Sur le plan maté­riel, l’ordre se défi­nit clas­si­que­ment par cette maxime : « une place pour chaque chose et chaque chose à sa place ». Cette dis­ci­pline s’acquiert dès la tendre enfance. Les enfants doivent apprendre rapi­de­ment à ne pas lais­ser traî­ner jouets, vête­ments et affaires per­son­nelles dans toute la mai­son. Les adultes doivent en faire autant pour leurs propres affaires, dans les pièces com­munes, l’entreprise ou la communauté.

Parmi les signes fré­quents de désordre, on observe : portes de pla­cards lais­sées ouvertes, tiroirs mal fer­més, vais­selle qui s’accumule, jouets aban­don­nés dans le salon, outils jamais remis en place, ate­lier chao­tique, ou acti­vi­tés entre­prises au gré de l’inspiration ou du caprice du moment.
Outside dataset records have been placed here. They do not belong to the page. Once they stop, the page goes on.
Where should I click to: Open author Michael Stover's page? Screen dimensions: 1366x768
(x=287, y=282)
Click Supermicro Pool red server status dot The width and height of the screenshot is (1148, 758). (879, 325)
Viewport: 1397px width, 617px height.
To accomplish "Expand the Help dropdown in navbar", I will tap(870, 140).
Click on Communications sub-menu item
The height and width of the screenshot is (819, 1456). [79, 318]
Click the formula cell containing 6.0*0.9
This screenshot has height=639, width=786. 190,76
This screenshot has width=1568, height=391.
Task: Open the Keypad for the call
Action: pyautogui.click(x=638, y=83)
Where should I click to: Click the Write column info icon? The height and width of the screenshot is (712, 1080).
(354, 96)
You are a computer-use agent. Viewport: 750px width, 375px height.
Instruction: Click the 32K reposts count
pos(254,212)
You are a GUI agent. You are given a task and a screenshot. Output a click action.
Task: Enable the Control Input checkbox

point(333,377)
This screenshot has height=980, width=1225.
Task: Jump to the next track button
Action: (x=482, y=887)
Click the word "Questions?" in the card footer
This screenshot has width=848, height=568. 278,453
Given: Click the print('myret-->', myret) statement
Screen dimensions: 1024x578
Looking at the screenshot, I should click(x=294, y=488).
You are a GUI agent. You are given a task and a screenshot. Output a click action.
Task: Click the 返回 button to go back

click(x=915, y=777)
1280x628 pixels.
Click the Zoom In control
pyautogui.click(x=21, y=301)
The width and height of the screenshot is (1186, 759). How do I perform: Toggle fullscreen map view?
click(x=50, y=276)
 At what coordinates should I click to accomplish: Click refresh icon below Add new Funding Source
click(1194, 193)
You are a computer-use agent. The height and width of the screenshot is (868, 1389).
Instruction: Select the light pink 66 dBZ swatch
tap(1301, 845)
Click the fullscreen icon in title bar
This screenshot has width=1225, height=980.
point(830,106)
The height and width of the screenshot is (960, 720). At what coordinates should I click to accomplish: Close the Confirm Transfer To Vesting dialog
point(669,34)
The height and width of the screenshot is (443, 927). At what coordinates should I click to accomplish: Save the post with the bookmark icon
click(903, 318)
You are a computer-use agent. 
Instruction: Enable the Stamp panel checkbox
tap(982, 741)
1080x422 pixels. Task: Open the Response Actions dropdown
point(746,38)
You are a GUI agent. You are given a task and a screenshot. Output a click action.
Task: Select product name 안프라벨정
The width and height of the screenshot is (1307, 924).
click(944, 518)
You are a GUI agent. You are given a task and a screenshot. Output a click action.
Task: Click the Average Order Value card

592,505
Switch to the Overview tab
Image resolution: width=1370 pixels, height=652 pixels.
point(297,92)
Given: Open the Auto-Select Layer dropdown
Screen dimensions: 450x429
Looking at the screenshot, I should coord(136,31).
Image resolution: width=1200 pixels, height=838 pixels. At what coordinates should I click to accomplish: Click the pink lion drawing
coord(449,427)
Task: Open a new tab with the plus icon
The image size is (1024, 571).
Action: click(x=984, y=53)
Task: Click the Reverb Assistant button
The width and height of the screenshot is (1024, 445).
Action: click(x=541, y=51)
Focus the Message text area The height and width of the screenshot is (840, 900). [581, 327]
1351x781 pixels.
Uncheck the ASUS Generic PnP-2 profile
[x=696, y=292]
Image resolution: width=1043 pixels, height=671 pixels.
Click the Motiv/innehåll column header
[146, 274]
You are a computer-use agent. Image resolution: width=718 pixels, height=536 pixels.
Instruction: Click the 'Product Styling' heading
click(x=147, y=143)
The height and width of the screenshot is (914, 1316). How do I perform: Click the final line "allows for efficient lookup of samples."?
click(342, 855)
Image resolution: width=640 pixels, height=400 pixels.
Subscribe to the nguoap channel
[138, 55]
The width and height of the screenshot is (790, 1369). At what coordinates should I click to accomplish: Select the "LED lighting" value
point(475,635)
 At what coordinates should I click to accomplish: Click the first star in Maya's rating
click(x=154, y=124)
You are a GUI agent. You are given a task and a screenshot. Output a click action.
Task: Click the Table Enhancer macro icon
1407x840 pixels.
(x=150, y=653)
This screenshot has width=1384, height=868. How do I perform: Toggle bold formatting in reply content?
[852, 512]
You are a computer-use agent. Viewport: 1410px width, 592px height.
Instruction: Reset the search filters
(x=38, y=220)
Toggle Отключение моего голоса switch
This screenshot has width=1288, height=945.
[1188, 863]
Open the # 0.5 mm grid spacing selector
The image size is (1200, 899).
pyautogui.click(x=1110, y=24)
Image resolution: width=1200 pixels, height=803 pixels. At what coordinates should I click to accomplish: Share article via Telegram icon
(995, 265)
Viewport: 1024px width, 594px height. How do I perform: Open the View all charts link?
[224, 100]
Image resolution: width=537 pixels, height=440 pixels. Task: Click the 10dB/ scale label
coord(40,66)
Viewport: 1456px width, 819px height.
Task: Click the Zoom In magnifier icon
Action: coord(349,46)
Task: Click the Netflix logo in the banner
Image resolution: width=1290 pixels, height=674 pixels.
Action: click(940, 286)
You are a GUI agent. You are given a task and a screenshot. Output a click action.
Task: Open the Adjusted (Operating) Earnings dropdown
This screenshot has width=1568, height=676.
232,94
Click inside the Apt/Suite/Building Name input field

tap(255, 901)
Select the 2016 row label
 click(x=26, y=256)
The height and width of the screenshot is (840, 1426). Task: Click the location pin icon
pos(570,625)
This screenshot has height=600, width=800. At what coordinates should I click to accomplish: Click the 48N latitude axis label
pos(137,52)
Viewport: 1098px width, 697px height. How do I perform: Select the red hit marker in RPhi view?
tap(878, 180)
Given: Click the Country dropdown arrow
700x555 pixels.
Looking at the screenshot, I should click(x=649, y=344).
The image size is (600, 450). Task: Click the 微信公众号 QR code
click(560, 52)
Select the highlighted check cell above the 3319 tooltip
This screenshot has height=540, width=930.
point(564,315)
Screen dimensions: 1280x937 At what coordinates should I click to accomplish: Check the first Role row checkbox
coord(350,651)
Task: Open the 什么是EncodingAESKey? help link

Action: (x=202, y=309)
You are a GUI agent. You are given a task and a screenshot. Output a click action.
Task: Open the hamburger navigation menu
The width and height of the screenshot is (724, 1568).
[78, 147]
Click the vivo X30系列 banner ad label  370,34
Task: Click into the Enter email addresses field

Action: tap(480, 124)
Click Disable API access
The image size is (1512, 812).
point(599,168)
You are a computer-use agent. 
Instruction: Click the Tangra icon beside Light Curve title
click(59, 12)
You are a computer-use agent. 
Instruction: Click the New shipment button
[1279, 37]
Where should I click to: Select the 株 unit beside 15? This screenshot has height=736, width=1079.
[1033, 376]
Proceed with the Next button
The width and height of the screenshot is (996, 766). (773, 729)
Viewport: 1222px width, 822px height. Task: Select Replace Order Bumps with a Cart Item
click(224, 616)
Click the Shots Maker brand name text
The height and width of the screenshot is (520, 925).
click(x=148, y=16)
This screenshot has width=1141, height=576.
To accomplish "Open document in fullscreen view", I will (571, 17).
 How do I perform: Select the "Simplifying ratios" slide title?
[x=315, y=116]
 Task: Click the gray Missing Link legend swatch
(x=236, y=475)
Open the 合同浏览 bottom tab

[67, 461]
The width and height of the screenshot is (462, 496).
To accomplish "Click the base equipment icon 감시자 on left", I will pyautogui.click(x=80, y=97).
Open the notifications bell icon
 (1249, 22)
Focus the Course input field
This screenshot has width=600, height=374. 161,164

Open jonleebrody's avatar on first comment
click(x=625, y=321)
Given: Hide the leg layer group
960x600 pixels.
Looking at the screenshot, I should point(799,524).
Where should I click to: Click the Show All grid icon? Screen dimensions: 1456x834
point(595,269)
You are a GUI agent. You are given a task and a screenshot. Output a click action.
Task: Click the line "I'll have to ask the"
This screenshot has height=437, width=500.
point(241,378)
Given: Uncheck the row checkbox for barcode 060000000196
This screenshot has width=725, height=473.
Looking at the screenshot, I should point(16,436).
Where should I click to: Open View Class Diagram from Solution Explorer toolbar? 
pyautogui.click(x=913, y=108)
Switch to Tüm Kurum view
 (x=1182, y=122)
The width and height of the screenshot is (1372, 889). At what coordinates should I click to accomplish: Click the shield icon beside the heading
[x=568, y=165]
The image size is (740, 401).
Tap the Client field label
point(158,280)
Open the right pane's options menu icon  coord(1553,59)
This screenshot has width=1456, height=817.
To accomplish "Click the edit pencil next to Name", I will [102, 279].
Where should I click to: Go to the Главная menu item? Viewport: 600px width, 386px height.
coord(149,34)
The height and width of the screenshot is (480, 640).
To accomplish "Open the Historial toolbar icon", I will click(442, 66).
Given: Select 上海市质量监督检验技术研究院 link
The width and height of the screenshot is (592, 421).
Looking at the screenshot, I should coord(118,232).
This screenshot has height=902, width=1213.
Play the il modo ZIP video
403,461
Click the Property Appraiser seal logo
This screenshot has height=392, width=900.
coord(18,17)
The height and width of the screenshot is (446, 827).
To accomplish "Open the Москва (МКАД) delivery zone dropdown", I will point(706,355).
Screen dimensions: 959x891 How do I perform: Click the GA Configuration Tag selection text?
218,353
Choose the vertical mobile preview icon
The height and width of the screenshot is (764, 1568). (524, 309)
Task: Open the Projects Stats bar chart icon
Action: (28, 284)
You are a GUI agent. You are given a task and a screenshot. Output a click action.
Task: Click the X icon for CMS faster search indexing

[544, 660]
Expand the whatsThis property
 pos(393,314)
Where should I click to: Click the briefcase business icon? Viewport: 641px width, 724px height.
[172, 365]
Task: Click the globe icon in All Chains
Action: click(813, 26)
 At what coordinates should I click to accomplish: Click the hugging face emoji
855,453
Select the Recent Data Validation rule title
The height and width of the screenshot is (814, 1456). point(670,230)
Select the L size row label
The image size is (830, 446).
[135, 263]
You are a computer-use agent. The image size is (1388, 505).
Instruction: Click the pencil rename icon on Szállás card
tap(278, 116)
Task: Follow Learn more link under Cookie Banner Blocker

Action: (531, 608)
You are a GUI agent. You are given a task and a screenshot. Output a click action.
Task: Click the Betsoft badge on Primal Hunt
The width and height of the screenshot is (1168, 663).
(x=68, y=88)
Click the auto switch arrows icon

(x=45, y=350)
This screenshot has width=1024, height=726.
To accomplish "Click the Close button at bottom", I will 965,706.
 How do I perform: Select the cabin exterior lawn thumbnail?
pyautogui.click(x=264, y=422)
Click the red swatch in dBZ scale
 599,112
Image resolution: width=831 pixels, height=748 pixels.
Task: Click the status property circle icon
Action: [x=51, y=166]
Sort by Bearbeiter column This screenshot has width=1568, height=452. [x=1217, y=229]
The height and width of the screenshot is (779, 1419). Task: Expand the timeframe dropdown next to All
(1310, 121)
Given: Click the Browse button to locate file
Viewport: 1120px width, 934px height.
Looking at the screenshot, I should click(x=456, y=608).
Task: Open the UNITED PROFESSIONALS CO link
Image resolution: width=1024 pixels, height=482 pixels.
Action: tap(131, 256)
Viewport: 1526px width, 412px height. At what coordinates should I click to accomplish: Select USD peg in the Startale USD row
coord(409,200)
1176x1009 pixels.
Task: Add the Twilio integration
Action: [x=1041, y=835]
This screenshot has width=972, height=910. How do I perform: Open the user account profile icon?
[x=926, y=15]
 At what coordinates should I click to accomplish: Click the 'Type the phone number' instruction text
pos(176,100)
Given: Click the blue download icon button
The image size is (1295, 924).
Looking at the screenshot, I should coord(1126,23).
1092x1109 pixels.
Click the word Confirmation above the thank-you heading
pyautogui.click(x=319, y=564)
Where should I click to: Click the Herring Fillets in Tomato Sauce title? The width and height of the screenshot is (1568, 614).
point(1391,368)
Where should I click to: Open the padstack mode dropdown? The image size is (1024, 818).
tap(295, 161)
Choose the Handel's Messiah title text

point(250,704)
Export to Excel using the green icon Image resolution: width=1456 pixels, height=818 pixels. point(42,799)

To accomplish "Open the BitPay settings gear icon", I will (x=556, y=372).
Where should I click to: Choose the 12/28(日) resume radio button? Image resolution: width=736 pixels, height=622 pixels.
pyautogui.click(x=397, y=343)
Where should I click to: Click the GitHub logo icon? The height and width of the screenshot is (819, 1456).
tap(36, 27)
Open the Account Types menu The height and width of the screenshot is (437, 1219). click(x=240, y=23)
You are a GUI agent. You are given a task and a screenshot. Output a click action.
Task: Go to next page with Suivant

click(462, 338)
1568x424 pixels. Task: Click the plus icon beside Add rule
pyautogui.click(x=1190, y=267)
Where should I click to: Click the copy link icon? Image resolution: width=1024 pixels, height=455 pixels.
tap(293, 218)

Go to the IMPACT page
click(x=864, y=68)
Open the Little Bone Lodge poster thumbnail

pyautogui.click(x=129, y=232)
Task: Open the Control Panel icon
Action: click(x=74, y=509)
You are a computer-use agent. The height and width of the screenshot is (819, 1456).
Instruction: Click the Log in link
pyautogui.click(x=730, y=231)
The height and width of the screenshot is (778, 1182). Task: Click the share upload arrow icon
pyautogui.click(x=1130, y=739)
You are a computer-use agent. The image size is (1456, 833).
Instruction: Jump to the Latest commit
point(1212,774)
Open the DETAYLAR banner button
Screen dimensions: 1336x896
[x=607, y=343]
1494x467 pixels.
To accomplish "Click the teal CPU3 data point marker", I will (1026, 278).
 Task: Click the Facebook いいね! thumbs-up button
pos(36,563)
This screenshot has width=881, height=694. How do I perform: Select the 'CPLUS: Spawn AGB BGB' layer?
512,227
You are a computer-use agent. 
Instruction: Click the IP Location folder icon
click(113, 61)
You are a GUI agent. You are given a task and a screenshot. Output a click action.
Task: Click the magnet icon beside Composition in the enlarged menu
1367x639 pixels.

Dans un monde moderne qui pro­meut le plai­sir immé­diat et rejette l’esprit de sacri­fice, il devient plus facile de glis­ser dans cette spi­rale de désordre moral, d’individualisme et de manque de dis­ci­pline per­son­nelle. D’où la néces­si­té urgente de res­tau­rer l’ordre et ses exi­gences autour de nous.

Si vous recher­chez la paix en famille, en com­mu­nau­té ou en entre­prise, culti­vez l’ordre.

P. S. : L’exemple du bureau de Mgr Lefebvre, tou­jours par­fai­te­ment ordon­né, reste un modèle de dis­ci­pline inté­rieure mani­fes­tée extérieur.